▸ WHAT YOU NEED TO DO: Every record below must be returned exactly as it was received.

--- START ---

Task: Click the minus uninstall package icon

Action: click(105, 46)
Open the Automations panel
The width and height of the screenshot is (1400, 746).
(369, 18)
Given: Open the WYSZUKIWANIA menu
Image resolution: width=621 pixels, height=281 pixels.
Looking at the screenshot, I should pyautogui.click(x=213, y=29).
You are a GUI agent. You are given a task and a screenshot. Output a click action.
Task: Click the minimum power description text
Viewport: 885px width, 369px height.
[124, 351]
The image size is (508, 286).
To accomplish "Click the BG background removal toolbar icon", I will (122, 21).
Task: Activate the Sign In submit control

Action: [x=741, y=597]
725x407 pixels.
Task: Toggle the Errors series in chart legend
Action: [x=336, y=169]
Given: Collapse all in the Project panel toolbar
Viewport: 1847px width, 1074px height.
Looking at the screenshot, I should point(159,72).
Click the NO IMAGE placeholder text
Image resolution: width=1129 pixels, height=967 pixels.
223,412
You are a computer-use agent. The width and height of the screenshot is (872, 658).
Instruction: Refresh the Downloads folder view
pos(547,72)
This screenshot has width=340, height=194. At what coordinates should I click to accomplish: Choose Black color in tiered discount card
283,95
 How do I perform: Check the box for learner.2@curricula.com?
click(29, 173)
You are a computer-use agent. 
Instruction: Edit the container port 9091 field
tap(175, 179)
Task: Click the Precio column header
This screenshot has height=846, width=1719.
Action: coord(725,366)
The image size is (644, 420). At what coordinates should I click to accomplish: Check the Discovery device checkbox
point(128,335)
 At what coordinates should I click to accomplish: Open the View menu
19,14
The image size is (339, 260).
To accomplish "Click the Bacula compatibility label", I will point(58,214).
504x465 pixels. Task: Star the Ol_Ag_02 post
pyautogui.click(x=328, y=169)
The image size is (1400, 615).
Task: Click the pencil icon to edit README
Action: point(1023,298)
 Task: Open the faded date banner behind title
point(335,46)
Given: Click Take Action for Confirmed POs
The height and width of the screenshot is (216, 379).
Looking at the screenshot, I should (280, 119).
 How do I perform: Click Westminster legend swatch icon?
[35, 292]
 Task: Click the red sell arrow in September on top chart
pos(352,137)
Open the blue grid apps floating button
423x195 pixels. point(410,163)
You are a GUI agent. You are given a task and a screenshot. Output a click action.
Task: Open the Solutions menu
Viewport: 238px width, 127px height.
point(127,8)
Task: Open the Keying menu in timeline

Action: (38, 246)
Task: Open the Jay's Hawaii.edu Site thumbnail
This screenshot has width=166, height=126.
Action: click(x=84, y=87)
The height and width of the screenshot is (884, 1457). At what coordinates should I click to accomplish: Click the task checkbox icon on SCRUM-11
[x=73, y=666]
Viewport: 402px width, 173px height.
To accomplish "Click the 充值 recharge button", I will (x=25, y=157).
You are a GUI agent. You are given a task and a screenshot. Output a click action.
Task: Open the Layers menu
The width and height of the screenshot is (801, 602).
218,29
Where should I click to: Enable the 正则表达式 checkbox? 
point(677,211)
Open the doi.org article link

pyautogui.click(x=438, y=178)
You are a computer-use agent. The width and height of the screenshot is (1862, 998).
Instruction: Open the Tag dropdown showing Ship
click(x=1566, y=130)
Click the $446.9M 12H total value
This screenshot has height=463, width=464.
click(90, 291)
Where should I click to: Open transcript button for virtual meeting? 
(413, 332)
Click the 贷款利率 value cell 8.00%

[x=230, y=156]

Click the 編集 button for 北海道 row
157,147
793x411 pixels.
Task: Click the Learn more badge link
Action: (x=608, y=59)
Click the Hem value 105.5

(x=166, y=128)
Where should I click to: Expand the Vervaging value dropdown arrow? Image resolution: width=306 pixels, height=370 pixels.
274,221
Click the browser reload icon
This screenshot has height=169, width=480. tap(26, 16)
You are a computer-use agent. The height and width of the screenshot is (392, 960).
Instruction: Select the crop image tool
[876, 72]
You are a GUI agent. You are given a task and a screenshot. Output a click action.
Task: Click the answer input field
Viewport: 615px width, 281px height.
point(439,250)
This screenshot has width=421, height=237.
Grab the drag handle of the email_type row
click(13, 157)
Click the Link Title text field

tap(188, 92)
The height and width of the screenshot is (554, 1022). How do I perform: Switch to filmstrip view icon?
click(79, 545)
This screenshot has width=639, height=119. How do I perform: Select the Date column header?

--- END ---

▸ EXERCISE ANSWER:
Task: Click the minus uninstall package icon

Action: click(105, 46)
Open the Automations panel
The width and height of the screenshot is (1400, 746).
(369, 18)
Given: Open the WYSZUKIWANIA menu
Image resolution: width=621 pixels, height=281 pixels.
Looking at the screenshot, I should pyautogui.click(x=213, y=29).
You are a GUI agent. You are given a task and a screenshot. Output a click action.
Task: Click the minimum power description text
Viewport: 885px width, 369px height.
[124, 351]
The image size is (508, 286).
To accomplish "Click the BG background removal toolbar icon", I will (122, 21).
Task: Activate the Sign In submit control

Action: [x=741, y=597]
725x407 pixels.
Task: Toggle the Errors series in chart legend
Action: [x=336, y=169]
Given: Collapse all in the Project panel toolbar
Viewport: 1847px width, 1074px height.
Looking at the screenshot, I should point(159,72).
Click the NO IMAGE placeholder text
Image resolution: width=1129 pixels, height=967 pixels.
223,412
You are a computer-use agent. The width and height of the screenshot is (872, 658).
Instruction: Refresh the Downloads folder view
pos(547,72)
This screenshot has width=340, height=194. At what coordinates should I click to accomplish: Choose Black color in tiered discount card
283,95
 How do I perform: Check the box for learner.2@curricula.com?
click(29, 173)
You are a computer-use agent. 
Instruction: Edit the container port 9091 field
tap(175, 179)
Task: Click the Precio column header
This screenshot has height=846, width=1719.
Action: coord(725,366)
The image size is (644, 420). At what coordinates should I click to accomplish: Check the Discovery device checkbox
point(128,335)
 At what coordinates should I click to accomplish: Open the View menu
19,14
The image size is (339, 260).
To accomplish "Click the Bacula compatibility label", I will point(58,214).
504x465 pixels. Task: Star the Ol_Ag_02 post
pyautogui.click(x=328, y=169)
The image size is (1400, 615).
Task: Click the pencil icon to edit README
Action: point(1023,298)
 Task: Open the faded date banner behind title
point(335,46)
Given: Click Take Action for Confirmed POs
The height and width of the screenshot is (216, 379).
Looking at the screenshot, I should (280, 119).
 How do I perform: Click Westminster legend swatch icon?
[35, 292]
 Task: Click the red sell arrow in September on top chart
pos(352,137)
Open the blue grid apps floating button
423x195 pixels. point(410,163)
You are a GUI agent. You are given a task and a screenshot. Output a click action.
Task: Open the Solutions menu
Viewport: 238px width, 127px height.
point(127,8)
Task: Open the Keying menu in timeline

Action: (38, 246)
Task: Open the Jay's Hawaii.edu Site thumbnail
This screenshot has width=166, height=126.
Action: click(x=84, y=87)
The height and width of the screenshot is (884, 1457). At what coordinates should I click to accomplish: Click the task checkbox icon on SCRUM-11
[x=73, y=666]
Viewport: 402px width, 173px height.
To accomplish "Click the 充值 recharge button", I will (x=25, y=157).
You are a GUI agent. You are given a task and a screenshot. Output a click action.
Task: Open the Layers menu
The width and height of the screenshot is (801, 602).
218,29
Where should I click to: Enable the 正则表达式 checkbox? 
point(677,211)
Open the doi.org article link

pyautogui.click(x=438, y=178)
You are a computer-use agent. The width and height of the screenshot is (1862, 998).
Instruction: Open the Tag dropdown showing Ship
click(x=1566, y=130)
Click the $446.9M 12H total value
This screenshot has height=463, width=464.
click(90, 291)
Where should I click to: Open transcript button for virtual meeting? 
(413, 332)
Click the 贷款利率 value cell 8.00%

[x=230, y=156]

Click the 編集 button for 北海道 row
157,147
793x411 pixels.
Task: Click the Learn more badge link
Action: (x=608, y=59)
Click the Hem value 105.5

(x=166, y=128)
Where should I click to: Expand the Vervaging value dropdown arrow? Image resolution: width=306 pixels, height=370 pixels.
274,221
Click the browser reload icon
This screenshot has height=169, width=480. tap(26, 16)
You are a computer-use agent. The height and width of the screenshot is (392, 960).
Instruction: Select the crop image tool
[876, 72]
You are a GUI agent. You are given a task and a screenshot. Output a click action.
Task: Click the answer input field
Viewport: 615px width, 281px height.
point(439,250)
This screenshot has width=421, height=237.
Grab the drag handle of the email_type row
click(13, 157)
Click the Link Title text field

tap(188, 92)
The height and width of the screenshot is (554, 1022). How do I perform: Switch to filmstrip view icon?
click(79, 545)
This screenshot has width=639, height=119. How do I perform: Select the Date column header?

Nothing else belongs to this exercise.